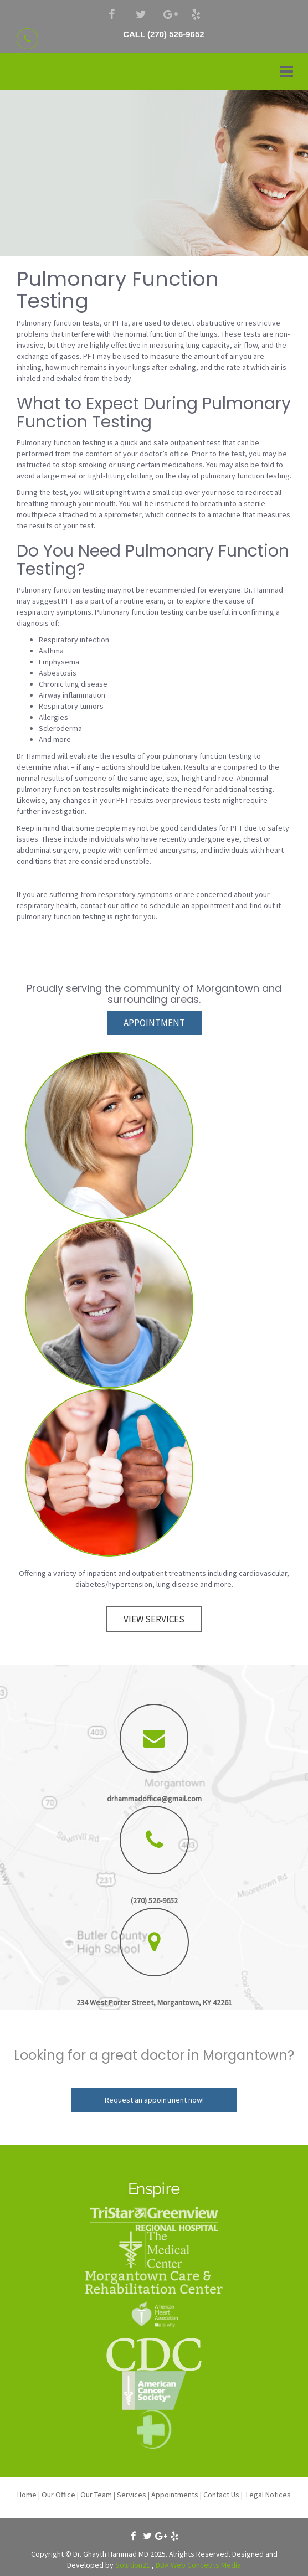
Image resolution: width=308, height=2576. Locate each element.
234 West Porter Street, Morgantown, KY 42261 (154, 2002)
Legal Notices (268, 2495)
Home (27, 2495)
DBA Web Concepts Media (198, 2565)
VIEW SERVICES (154, 1619)
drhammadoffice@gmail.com (154, 1799)
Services (131, 2495)
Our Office (58, 2495)
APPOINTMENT (154, 1023)
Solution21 (132, 2565)
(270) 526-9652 (154, 1900)
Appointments (174, 2495)
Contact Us (221, 2495)
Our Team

——————————

Exercise instructions — Copy out the data, changing "Legal Notices" to "Legal Information" wherever it occurs and keeping all else as it is. Leave the pictures out.

Solution for this task —
Image resolution: width=308, height=2576. Locate each element.
234 West Porter Street, Morgantown, KY 42261 (154, 2002)
Legal Information (268, 2495)
Home (27, 2495)
DBA Web Concepts Media (198, 2565)
VIEW SERVICES (154, 1619)
drhammadoffice@gmail.com (154, 1799)
Services (131, 2495)
Our Office (58, 2495)
APPOINTMENT (154, 1023)
Solution21 (132, 2565)
(270) 526-9652 (154, 1900)
Appointments (174, 2495)
Contact Us (221, 2495)
Our Team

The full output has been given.